The Unvisibles - Ian Whybrow

Oliver Gasper and Nicky Chew are complete opposites. Oliver is loud and obnoxious, the class clown, constantly making jokes and "mucking around." Nicky, on the other hand, does his absolute best not to draw any attention to himself. He's quiet in class, doing well enough in his classes to succeed but not so well that he stands out. They're next-door neighbors, but they really have nothing to do with each other. The Gaspers are an argumentative bunch and are constantly shouting at each other; Nicky and his mother are quiet and contemplative. But all this changes when Oliver discovers a formula that turns him invisible and he's unable to change back. He asks Nicky for help and the two of them become "the Unvisibles."
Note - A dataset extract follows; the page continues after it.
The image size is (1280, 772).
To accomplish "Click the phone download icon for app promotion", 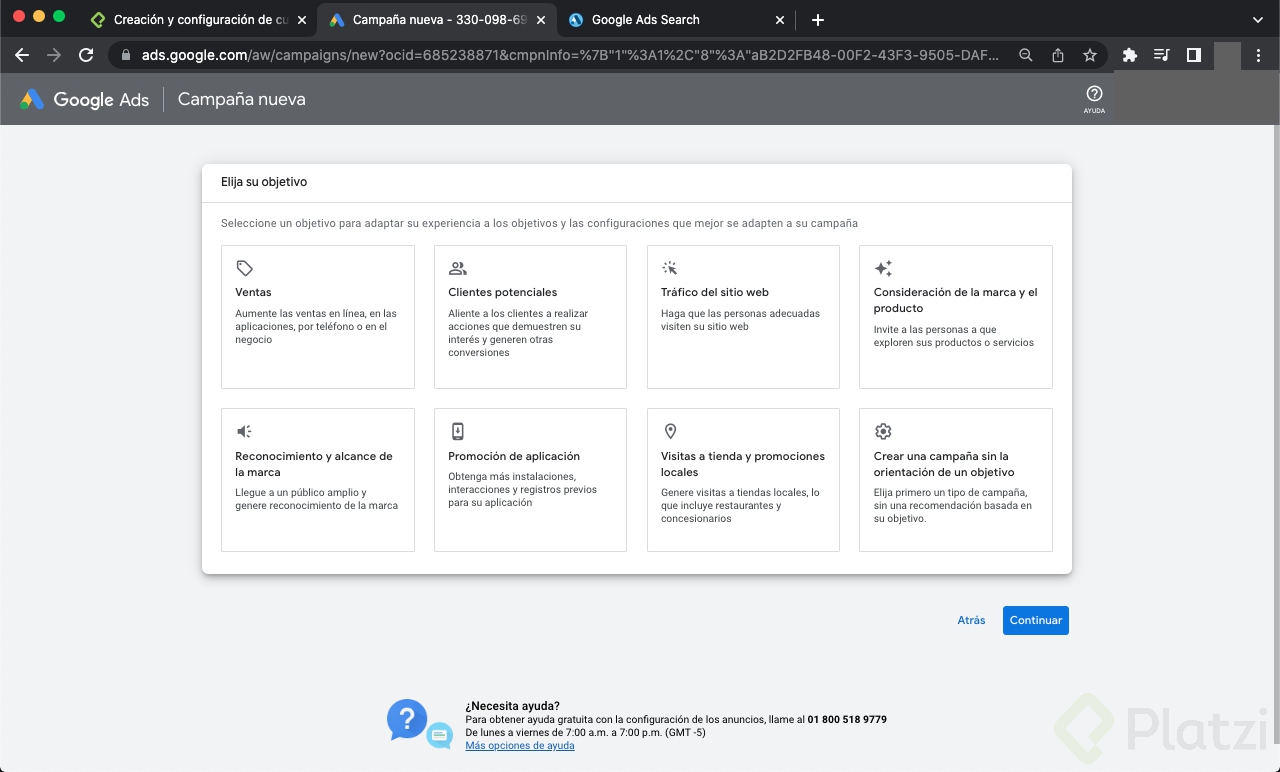I will click(x=458, y=431).
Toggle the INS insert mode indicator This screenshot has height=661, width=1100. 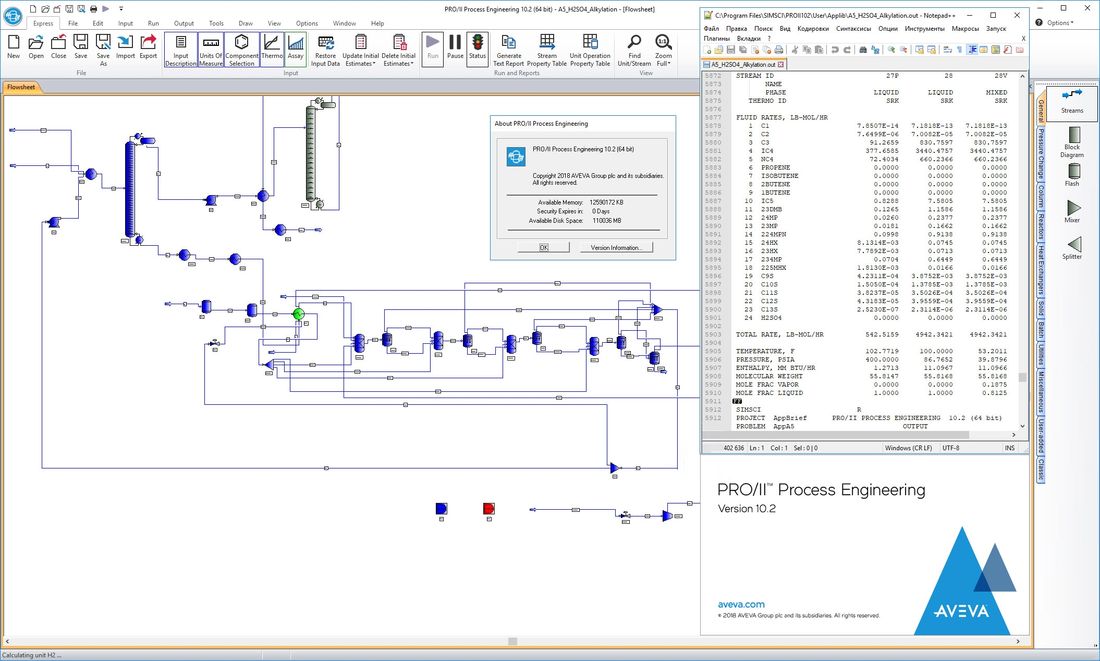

I got the book from the rotating collection at the library, and it was a fun, quick read. It's also British, so some of the slang and vocabulary wasn't immediately familiar to me. I don't think it's something I'd read to Ridley at this point, partly because of the British-isms but also because some of the humor is quite rude. (Oliver, in the prologue, is riling up his class with a drawing of a Willybeast with an "incredibly rude weapon-system.") However, I did enjoy it myself.

The characters are pretty extreme types, from Oliver's dad to Reginald Pugh, the antiques dealer who frequently rips off the Gaspers. There's a side plot involving the Chews' neighbor, Mr Dudzinski, a very nice guy who takes a liking to Ms Chew. The book reminded me a little of some of Roald Dahl's books, with cartoony people and outlandish circumstances. But that's a good thing. I loved following this odd couple as they worked out how to make Oliver visible again, while also learning how to be friends.